Once you have planned a menu and shopped carefully, you will need to begin preparing the ingredients.
All good cooks will agree that sound skills in basic preparation methods are essential, whatever the type of food you are cooking, and whatever the occasion.
Learn the correct way to prepare ingredients, and you will save time and effort in the kitchen.
Preparation Basics
The use of good-quality utensils is important even for basic food preparation – not only for the sake of efficiency but also to make the task more pleasant. A sharp knife, for example, will make chopping and slicing quick and safe. As your skills improve, try new techniques.

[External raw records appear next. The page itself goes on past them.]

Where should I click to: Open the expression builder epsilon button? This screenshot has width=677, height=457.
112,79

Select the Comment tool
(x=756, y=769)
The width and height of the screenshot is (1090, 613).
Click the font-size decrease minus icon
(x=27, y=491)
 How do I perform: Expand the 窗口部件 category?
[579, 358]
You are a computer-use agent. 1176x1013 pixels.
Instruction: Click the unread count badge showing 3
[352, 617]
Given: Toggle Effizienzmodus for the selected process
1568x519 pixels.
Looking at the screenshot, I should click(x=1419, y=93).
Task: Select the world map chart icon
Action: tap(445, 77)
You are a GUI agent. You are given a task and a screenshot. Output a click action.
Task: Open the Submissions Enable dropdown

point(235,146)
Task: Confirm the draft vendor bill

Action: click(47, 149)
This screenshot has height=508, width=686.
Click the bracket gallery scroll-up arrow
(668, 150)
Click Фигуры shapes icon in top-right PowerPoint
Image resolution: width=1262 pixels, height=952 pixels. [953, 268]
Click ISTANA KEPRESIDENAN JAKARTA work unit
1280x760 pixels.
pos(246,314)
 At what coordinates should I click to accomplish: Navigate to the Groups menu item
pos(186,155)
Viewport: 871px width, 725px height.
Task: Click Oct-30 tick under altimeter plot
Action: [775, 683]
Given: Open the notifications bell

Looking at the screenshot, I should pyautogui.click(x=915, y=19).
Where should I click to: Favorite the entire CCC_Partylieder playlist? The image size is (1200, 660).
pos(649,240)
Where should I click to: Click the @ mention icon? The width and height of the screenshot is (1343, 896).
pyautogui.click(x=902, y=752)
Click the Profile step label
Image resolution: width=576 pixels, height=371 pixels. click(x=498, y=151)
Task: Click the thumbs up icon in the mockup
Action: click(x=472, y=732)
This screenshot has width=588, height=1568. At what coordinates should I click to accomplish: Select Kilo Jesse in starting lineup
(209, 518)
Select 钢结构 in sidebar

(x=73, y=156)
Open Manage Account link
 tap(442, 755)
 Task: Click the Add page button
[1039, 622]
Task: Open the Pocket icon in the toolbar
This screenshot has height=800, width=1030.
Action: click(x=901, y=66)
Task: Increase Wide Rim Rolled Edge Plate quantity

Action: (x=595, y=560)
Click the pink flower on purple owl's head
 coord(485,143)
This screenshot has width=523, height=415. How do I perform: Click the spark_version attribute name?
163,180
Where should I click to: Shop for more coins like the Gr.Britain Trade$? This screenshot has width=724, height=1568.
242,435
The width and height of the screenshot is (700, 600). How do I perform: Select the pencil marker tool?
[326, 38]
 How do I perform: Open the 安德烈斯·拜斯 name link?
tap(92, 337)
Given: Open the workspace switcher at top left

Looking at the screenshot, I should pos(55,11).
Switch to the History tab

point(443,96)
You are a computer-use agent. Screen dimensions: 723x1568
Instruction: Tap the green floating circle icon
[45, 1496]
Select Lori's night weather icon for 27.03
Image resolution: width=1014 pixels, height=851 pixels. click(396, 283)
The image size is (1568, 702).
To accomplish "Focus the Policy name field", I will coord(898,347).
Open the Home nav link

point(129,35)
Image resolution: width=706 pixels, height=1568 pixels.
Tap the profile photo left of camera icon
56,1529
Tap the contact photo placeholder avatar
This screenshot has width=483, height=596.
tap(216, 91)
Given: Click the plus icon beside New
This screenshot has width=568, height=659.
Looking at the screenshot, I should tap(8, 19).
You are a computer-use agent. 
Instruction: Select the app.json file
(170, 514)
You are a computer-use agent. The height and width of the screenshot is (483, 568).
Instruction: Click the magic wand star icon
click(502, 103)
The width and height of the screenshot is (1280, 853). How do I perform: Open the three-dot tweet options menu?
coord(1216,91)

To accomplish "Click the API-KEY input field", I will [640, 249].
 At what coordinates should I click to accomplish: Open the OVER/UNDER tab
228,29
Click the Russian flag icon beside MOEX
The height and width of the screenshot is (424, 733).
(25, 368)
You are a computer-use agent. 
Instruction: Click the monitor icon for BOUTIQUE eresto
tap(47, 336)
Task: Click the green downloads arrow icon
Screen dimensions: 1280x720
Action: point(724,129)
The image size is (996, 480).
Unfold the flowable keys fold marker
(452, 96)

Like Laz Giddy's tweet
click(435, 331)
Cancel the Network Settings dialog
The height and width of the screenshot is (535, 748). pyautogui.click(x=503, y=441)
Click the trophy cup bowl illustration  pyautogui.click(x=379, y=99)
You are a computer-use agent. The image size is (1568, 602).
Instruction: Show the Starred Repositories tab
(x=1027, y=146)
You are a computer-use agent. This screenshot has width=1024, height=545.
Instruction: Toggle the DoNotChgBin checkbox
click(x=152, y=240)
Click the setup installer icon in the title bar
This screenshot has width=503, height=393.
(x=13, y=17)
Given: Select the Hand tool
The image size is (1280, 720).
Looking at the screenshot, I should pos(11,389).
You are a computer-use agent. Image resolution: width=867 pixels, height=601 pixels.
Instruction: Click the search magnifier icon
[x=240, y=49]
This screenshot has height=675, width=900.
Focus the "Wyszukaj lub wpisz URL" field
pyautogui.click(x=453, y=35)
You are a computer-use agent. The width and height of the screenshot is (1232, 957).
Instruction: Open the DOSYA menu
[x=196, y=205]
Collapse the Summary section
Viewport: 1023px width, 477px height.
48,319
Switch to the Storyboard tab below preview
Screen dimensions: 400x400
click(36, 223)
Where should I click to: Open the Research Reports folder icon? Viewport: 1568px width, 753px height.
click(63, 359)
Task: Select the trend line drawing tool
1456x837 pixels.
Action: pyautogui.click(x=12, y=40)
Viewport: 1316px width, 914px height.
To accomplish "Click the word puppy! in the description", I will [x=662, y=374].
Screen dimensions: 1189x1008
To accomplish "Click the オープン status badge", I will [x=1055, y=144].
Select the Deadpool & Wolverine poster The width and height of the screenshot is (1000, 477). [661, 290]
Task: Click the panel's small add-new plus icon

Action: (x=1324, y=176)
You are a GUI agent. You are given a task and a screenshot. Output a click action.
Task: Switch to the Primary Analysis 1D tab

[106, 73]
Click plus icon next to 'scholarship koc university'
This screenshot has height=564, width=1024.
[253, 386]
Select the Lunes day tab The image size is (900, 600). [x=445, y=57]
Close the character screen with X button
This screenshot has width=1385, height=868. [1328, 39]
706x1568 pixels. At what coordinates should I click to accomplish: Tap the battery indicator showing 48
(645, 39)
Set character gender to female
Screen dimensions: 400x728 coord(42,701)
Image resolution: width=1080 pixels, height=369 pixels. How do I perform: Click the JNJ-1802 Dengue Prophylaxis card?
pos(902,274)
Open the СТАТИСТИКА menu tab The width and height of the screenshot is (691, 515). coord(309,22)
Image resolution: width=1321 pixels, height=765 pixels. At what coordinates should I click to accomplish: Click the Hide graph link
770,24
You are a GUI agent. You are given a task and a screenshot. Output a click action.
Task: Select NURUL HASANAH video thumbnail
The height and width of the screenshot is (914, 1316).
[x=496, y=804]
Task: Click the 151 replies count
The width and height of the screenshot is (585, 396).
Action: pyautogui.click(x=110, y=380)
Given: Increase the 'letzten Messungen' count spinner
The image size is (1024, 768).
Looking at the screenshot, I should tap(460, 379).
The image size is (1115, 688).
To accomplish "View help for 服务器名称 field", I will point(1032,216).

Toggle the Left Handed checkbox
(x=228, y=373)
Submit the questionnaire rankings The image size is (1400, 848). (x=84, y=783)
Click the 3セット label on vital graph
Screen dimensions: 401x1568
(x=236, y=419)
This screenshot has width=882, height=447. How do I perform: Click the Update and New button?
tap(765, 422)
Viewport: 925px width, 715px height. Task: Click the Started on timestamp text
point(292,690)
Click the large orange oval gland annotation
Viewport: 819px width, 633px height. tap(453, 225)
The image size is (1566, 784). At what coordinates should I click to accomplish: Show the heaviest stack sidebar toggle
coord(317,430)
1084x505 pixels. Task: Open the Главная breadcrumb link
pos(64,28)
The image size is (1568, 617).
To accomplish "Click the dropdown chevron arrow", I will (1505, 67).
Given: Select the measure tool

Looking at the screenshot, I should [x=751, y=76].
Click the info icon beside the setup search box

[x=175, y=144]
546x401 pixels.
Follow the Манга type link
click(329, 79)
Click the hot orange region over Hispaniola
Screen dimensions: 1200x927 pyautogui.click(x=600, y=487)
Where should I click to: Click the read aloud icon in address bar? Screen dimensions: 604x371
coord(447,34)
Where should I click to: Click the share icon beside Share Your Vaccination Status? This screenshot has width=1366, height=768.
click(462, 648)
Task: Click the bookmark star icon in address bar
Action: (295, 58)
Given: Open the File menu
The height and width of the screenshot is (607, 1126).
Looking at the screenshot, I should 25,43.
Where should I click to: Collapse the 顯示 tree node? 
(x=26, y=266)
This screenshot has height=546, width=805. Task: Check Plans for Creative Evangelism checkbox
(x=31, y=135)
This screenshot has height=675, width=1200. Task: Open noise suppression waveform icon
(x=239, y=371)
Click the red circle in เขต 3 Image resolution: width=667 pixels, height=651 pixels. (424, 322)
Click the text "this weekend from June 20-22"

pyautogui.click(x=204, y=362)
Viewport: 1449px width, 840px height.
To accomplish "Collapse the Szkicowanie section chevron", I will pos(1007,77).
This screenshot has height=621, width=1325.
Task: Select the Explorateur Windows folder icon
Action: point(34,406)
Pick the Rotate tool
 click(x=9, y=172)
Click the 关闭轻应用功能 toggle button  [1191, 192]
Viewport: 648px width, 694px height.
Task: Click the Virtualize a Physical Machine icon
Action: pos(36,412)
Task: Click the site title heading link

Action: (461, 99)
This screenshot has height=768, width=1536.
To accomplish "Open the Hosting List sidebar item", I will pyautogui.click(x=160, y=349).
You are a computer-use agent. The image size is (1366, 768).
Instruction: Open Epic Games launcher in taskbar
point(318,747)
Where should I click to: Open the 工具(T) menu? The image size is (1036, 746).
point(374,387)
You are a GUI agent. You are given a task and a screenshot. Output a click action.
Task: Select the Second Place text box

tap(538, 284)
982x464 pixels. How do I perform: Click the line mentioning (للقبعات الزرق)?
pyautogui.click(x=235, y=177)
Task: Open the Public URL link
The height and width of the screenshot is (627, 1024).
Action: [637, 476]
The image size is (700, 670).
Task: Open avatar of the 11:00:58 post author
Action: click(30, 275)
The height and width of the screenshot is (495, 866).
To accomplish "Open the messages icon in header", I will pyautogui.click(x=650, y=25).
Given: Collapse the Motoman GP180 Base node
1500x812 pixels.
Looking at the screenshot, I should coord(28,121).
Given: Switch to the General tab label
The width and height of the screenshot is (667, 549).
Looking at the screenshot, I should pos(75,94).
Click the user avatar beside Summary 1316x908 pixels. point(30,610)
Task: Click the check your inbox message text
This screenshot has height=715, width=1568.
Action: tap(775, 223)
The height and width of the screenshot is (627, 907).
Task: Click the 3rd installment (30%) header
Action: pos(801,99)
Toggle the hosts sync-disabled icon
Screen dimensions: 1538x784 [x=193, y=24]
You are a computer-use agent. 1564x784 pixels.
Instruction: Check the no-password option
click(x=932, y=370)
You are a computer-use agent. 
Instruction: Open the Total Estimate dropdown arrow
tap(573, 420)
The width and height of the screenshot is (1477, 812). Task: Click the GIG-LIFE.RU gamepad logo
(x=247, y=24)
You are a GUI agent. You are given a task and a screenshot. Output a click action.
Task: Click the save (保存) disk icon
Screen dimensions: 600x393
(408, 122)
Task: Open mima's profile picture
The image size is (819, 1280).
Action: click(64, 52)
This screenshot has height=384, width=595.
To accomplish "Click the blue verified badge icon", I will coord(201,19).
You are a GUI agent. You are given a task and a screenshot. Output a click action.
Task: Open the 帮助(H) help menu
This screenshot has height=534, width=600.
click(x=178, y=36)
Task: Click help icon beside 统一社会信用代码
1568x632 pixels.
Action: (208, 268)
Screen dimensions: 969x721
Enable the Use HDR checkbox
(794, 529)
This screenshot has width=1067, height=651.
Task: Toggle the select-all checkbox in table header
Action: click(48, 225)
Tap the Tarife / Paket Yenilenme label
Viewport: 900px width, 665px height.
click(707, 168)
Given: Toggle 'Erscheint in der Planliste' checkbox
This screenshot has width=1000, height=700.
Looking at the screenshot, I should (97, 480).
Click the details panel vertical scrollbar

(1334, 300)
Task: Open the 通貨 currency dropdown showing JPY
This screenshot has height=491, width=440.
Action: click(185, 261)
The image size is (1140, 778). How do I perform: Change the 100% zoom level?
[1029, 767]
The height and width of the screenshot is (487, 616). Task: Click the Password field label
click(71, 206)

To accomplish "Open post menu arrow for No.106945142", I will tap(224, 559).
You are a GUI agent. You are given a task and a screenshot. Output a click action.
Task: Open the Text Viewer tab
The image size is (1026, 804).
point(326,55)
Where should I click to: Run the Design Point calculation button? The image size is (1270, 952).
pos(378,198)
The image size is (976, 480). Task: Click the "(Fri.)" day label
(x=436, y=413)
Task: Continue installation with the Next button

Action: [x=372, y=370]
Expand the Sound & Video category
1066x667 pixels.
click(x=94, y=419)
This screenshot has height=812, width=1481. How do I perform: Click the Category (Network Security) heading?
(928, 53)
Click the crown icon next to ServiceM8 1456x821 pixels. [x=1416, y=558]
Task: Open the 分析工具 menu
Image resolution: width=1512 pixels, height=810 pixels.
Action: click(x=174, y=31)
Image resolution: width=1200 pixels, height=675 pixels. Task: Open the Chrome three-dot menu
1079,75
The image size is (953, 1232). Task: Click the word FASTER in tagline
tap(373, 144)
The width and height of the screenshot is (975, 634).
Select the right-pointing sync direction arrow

Cutting Up Foods: Slicing Safely
When slicing vegetables, use your knuckles to guide the knife and prevent it from cutting too close to your fingertips. Keep fingertips tucked in, and slice downward and forward.
Chopping Effectively
• Chopping finely: To chop food finely, use your knife like a pivot. Hold the tip down, and use a rocking action to chop.
• Dicing foods: First, square one end of the vegetable or fruit. Cut into slices, stack, and cut lengthwise into sticks. Cut crosswise for diced pieces.
Slicing Thinly
Cutting Julienne Strips
To produce extra-thin julienne strips of vegetables, use a vegetable peeler to slice very fine ribbons. Then stack these together, and slice lengthwise as thinly as possible.
Preparing Strips
• Trimming vegetables: Before cutting julienne strips from vegetables such as carrots or cucumber, trim the vegetables into neat, rectangular blocks.
• Cutting cabbage: To slice cabbage into thin strips, roll each leaf firmly like a jelly roll. Slice with a sharp knife.
Dicing Fruits
Preventing Discoloration
Sprinkle your cutting board with lemon juice before you dice apples or pears, then squeeze lemon juice on the cut fruits. This will keep the fruit from browning during preparation.
Using Diced Fruits
• Preventing sticking: If the blade of your knife becomes sticky while dicing sugary ingredients, dip it from time to time into a deep cup of very hot water placed nearby.
• Using color: Consider adding diced’fruits to a salad for a colorful “confetti” effect.